March 5, 2008

Green Listing

green stock.jpgThere were a series of articles last week regarding 10 IPO applications that were “rejected because their performance had failed to meet government standards or because their reporting was inadequate.”.  The rejections were based on regulations issued by SEPA and the China Securities Regulatory Commission (CSRC) going back to 2003, but this news was coupled with the fact that SEPA has issued a new “Guiding Opinion on Strengthening the Supervision and Management of Environment Protection of Listed Company” (Chinese version here) which imposes environmental reporting obligations upon companies that are already listed.  

As Pan Yue, deputy director of SEPA, noted “now that the practice of environmental disclosure in the IPO process has become more or less established [based on compliance with the regulations issued in 2003 and thereafter], it is time to tighten disclosure rules for companies that listed before environmental impact became a required reporting item.”  Thus, among other things when one of the following events happens that can affect the trading price of a company’s listed shares the company must disclose them: 

● Any newly promulgated environmental law, regulation, rules or industrial policy that may significantly affects the company;

● The company is investigated, criminally punishment, or a major administrative punishment is imposed by the environmental administration due to any violation of environmental laws or regulations;

● A major investment such as new building, renovation or expansion project will have significant environmental impact;

● A company operation has been ordered to correct an environmental violation within a specified period of time or be shut down;

● The company is involved in an major lawsuit involving environmental issues and its main assets have been frozen, mortgaged or pledged; 

● Any other major events set forth by Measures for the Disclosure of Environmental Information that may considerably affect the trading price of a listed company’s shares.  

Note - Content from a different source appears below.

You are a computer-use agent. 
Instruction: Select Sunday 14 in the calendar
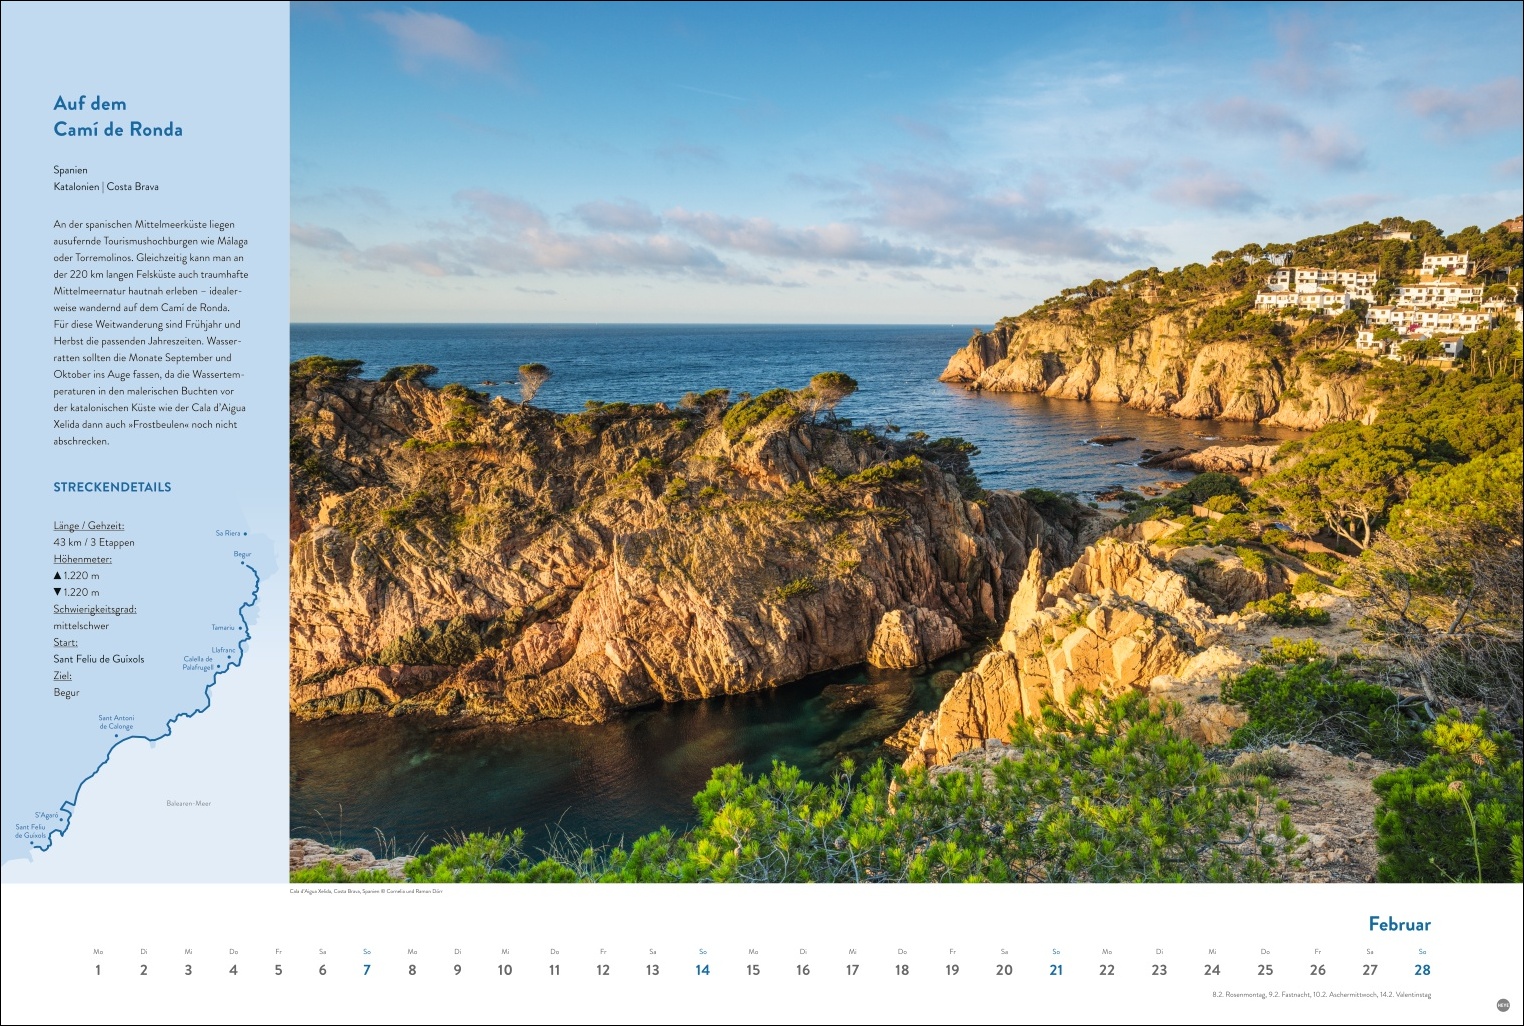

These moves are in line with other recent efforts (including the Measures for the Disclosure of Environmental Information which are cited in the last bullet point and become effective on May 1, 2008).  Remember though that rules applicable to listed companies only catch the low hanging fruit.  Companies large enough and sophisticated enough to list on a domestic exchange should be in the vanguard of environmental compliance efforts.  It’s a little distressing that 27% of the IPO applications reviewed failed to meet the environmental compliance standards.  Imagine what the compliance percentages must be in the hundreds of thousands of companies too small and too parochial to consider listing.

March 4, 2008

Water Pollution Act Amendments (Penalty Box)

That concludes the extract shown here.